Stored data:

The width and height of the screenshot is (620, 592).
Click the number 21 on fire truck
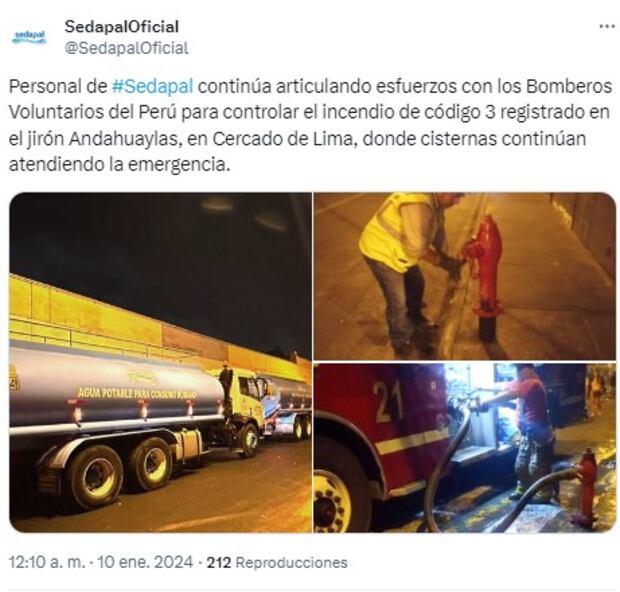tap(388, 401)
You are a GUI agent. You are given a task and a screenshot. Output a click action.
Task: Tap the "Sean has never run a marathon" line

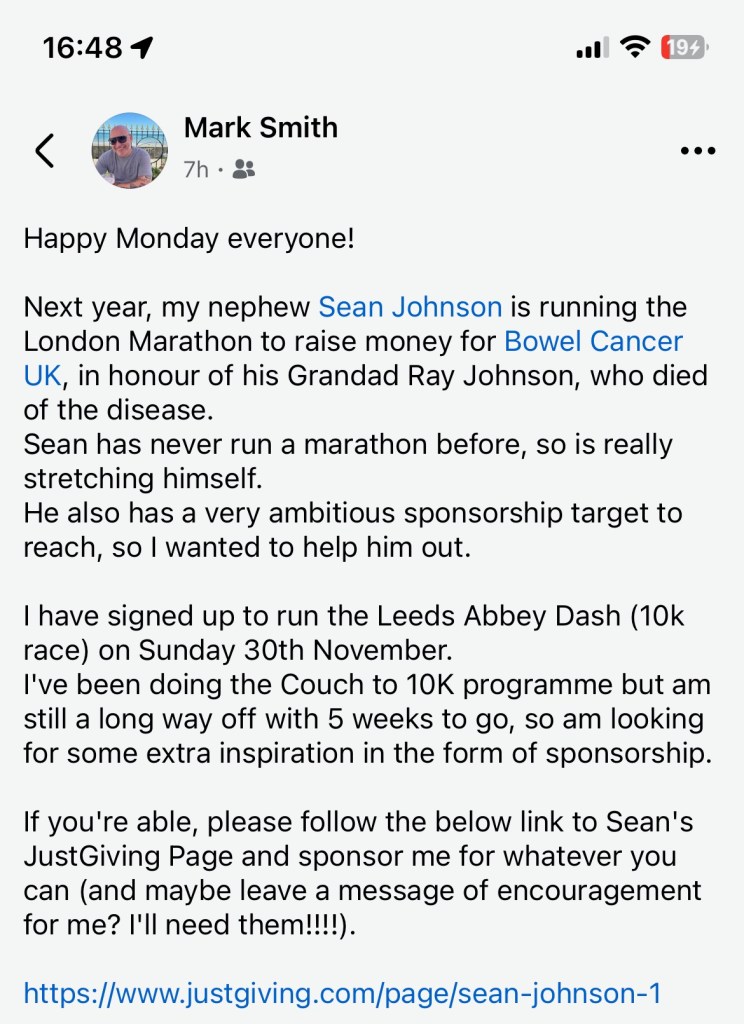[x=348, y=445]
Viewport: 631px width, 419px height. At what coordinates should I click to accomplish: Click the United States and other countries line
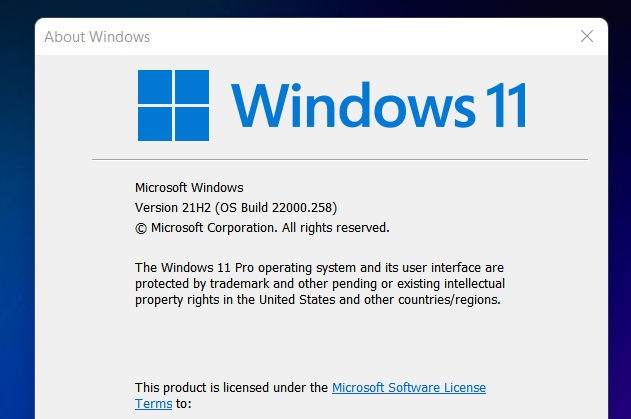tap(318, 300)
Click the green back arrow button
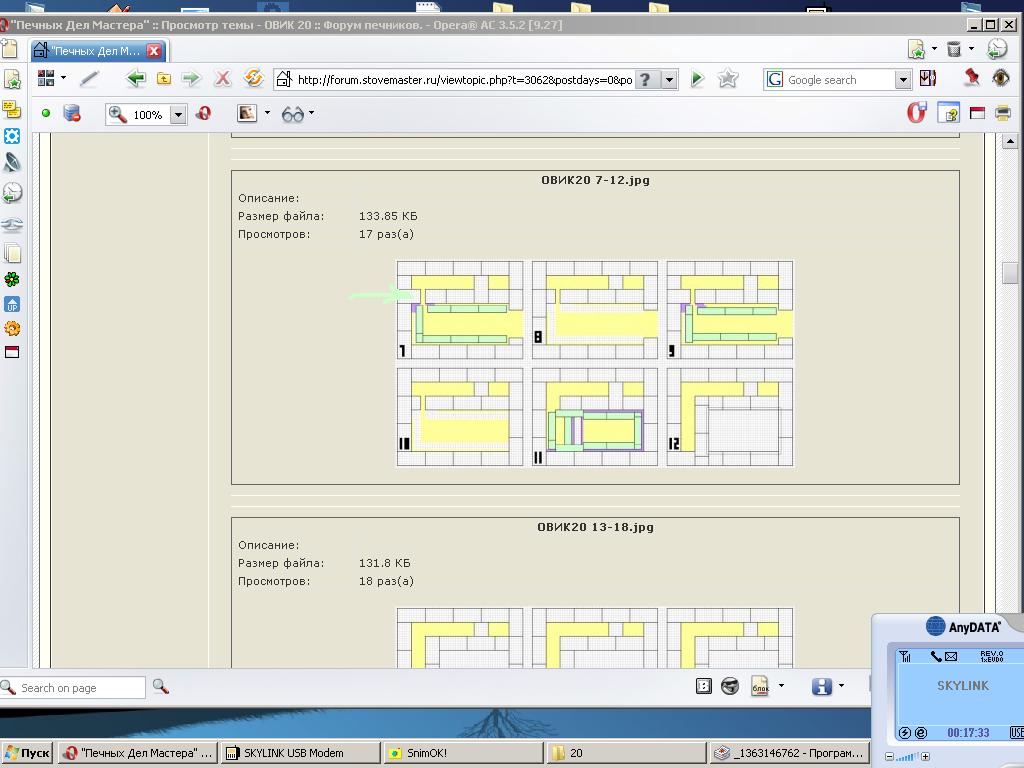The height and width of the screenshot is (768, 1024). tap(136, 79)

▶ _Assigned task_
The data above should be returned in full, exactly as written, apart from its images.

▶ _Output for this task_
The width and height of the screenshot is (620, 592).
Click the number 21 on fire truck
tap(388, 401)
You are a GUI agent. You are given a task and a screenshot. Output a click action.
Task: Tap the "Sean has never run a marathon" line

[x=348, y=445]
Viewport: 631px width, 419px height. At what coordinates should I click to accomplish: Click the United States and other countries line
tap(318, 300)
Click the green back arrow button
The height and width of the screenshot is (768, 1024). tap(136, 79)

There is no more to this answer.